地域に目を向ければ、「1979年以前」と聞いて人々が思い浮かべるのはイラン革命やソ連のアフガニスタン侵攻であろう。国内でいえばメッカでの聖モスク占拠事件だ。いずれにせよ、この発言が中東地域の安全保障環境の整備を含意することは確かである。

しかし、もう少し別の角度から考えたい。「1979年」といえば、サウジアラビア国内の「過激化」が指摘されるタイミングだ。ここでいう過激化は、必ずしも上に記した地域・国際情勢ではなく、むしろローカルな文脈での社会の保守化を指す。それは女性が車を運転できなくなったり、娯楽施設が街から姿を消したり、宗教警察の監視の目が厳しくなったりといった変化のことである。

もちろんこれは、イスラームが変質したわけではなく、人々を取り巻く環境が変わったためだ。以下、現在進んでいる社会の変化を「女性」というテーマに沿って説明したい。

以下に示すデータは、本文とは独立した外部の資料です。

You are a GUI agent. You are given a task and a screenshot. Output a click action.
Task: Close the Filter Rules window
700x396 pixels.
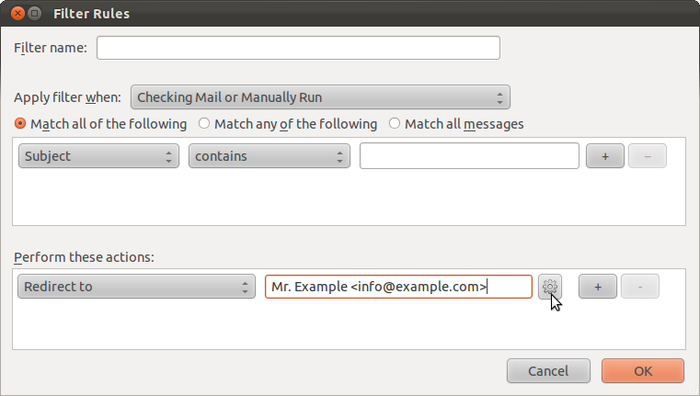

もちろん、ここでいうのは生物学的な区分ではなく、男性とは異なる認識や役割が社会のなかで与えられる、ジェンダー(社会的・文化的につくられた性別差)にもとづいた女性だ。サウジアラビア社会の特性を見るとき、女性はとかく話題に上りやすい。ほとんどすべては、イスラームの教えやサウジアラビアの家父長的な慣習を背景に、女性の権利が制限されているというエピソードだ。これを念頭に置きつつ、今日の変革の目玉として女性が取り上げられている状況について見ていきたい。